Investors are basically interested in what you’ve accomplished so far; here’s your chance to blow their minds.
So go ahead, impress your investors with the important stuff like product launches, contracts, sales, key milestones, and so on.
Move on to your business model and marketing strategies.
Investors are generally skeptical when it comes to your financials. They are unsure as to how you intend to make money, how you intend to reach customers, how you intend to measure your successes, and more importantly, how much will these cost.
So your business model should focus on the pricing of your products, laying specific emphasis on the anxious market awaiting product distribution.
However, marketing and sales strategies should be in place to ensure the product is distributed to meet the demand.
Furthermore, it also reveals your competition with practical strategies to dominate or put them out of business.
Read Also: How to Gain Competitive Advantage
Introduce your team
Pitching for grants will be a basic flop without introducing your team because investors invest in people before ideas.
However, the introduction goes beyond just names and skill-sets. It should further talk about why these individuals are the best people for the job. But it is always vital to share what skill-sets are missing in your team because most start-up businesses are usually missing a talent or two.
Specify your funding needs and future projections.
Being specific about your funding needs and future projections clearly shows you mean business. Remember, you cannot afford to be unsure of yourself or anything in the game of grants.

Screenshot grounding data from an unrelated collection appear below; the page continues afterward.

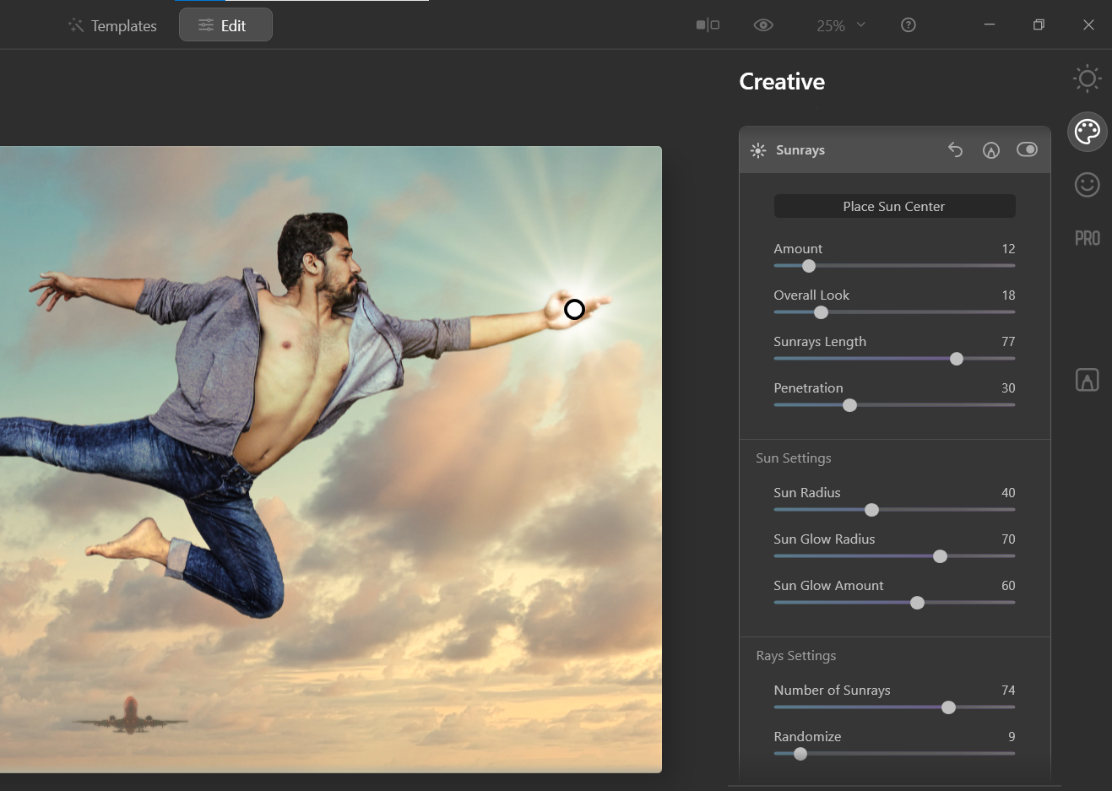The image size is (1112, 791).
Task: Open the help question-mark icon
Action: point(908,25)
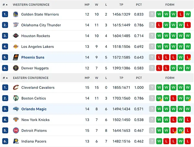Click the Golden State Warriors logo
This screenshot has height=147, width=194.
pyautogui.click(x=16, y=14)
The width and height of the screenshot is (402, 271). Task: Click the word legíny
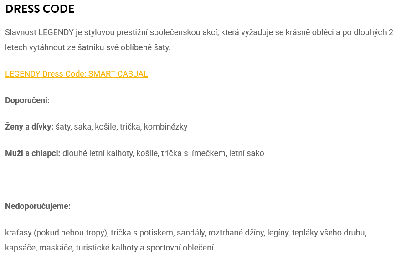pos(278,233)
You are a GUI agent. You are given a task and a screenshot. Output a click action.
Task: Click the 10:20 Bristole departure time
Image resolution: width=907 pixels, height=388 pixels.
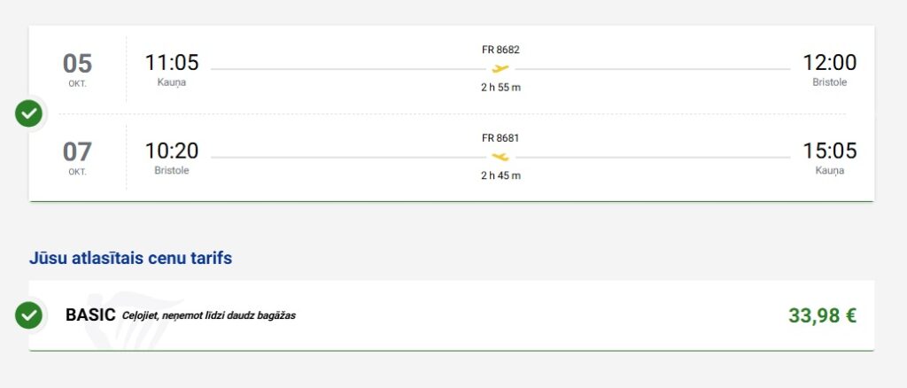pos(172,151)
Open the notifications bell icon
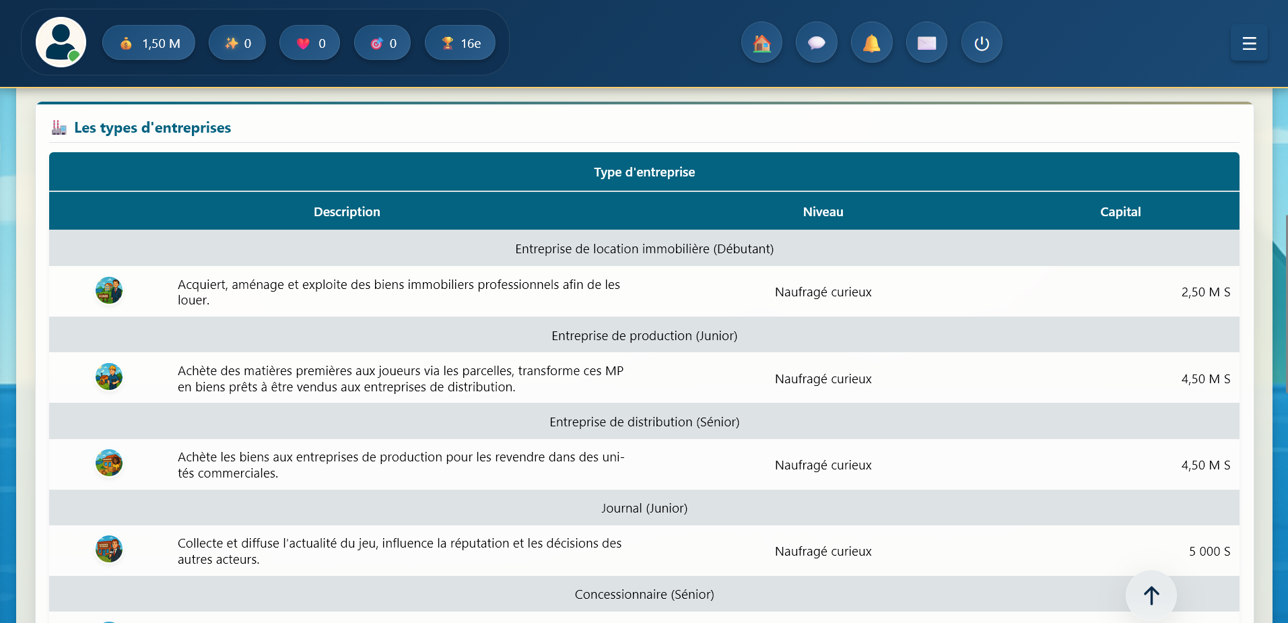1288x623 pixels. pyautogui.click(x=871, y=42)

Furthermore, amongst the list of things you should be specific about with regards to your funding needs are:
- The amount of money already invested in your company,
- The names of these investors and their ownership percentages,
- Exactly how much you would need to get to the next level –with details of the level in question,
- What these funds will be used for, and
- The anticipated outcome.
However, that’s where your future projections come into play. Investors are eager to know your financial prognoses for the future. So ensure you share your projected revenue per product over the next two to four years.
Conclusively, at the end of your pitching, you should be able to achieve the following:
- Tell me why I should invest in your company rather than your competition.
- Why I shifting from my existing suppliers to buy from you is a great idea
- Tell me why I should quit my job and join you.
- Do all these in 100 words or less.